Nothing but the lines from the one containing "The image size is (398, 224)." through the end of the entries should be set down, each exactly as written.
· · · ·
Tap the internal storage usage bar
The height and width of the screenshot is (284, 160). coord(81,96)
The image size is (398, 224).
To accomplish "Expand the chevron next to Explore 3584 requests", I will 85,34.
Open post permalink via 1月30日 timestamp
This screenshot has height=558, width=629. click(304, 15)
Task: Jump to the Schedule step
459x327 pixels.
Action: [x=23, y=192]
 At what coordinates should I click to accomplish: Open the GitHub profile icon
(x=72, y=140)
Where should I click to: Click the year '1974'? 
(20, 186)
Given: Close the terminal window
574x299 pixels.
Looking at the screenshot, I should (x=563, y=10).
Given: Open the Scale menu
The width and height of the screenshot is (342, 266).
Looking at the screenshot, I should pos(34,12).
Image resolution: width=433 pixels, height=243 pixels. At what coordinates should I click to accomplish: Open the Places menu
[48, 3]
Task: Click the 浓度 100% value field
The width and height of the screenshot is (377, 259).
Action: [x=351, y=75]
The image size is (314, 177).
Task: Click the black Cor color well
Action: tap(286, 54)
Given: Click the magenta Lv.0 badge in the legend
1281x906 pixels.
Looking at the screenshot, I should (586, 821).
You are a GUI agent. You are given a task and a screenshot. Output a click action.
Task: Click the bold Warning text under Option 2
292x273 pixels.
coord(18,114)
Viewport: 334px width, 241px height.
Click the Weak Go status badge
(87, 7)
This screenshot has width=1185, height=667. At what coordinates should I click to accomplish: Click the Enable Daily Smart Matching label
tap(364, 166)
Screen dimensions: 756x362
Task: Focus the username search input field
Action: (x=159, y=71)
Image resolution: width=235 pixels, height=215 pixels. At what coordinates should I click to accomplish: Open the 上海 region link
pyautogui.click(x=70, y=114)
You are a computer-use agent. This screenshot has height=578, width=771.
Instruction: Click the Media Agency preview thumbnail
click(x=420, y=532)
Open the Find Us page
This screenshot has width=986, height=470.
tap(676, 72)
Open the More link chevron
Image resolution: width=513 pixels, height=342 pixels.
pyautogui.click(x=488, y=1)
· · · ·
◆ **Task output**:
The image size is (398, 224).
To accomplish "Expand the chevron next to Explore 3584 requests", I will 85,34.
Open post permalink via 1月30日 timestamp
This screenshot has height=558, width=629. click(304, 15)
Task: Jump to the Schedule step
459x327 pixels.
Action: [x=23, y=192]
 At what coordinates should I click to accomplish: Open the GitHub profile icon
(x=72, y=140)
Where should I click to: Click the year '1974'? 
(20, 186)
Given: Close the terminal window
574x299 pixels.
Looking at the screenshot, I should (x=563, y=10).
Given: Open the Scale menu
The width and height of the screenshot is (342, 266).
Looking at the screenshot, I should pos(34,12).
Image resolution: width=433 pixels, height=243 pixels. At what coordinates should I click to accomplish: Open the Places menu
[48, 3]
Task: Click the 浓度 100% value field
The width and height of the screenshot is (377, 259).
Action: [x=351, y=75]
The image size is (314, 177).
Task: Click the black Cor color well
Action: tap(286, 54)
Given: Click the magenta Lv.0 badge in the legend
1281x906 pixels.
Looking at the screenshot, I should (586, 821).
You are a GUI agent. You are given a task and a screenshot. Output a click action.
Task: Click the bold Warning text under Option 2
292x273 pixels.
coord(18,114)
Viewport: 334px width, 241px height.
Click the Weak Go status badge
(87, 7)
This screenshot has width=1185, height=667. At what coordinates should I click to accomplish: Click the Enable Daily Smart Matching label
tap(364, 166)
Screen dimensions: 756x362
Task: Focus the username search input field
Action: (x=159, y=71)
Image resolution: width=235 pixels, height=215 pixels. At what coordinates should I click to accomplish: Open the 上海 region link
pyautogui.click(x=70, y=114)
You are a computer-use agent. This screenshot has height=578, width=771.
Instruction: Click the Media Agency preview thumbnail
click(x=420, y=532)
Open the Find Us page
This screenshot has width=986, height=470.
tap(676, 72)
Open the More link chevron
Image resolution: width=513 pixels, height=342 pixels.
pyautogui.click(x=488, y=1)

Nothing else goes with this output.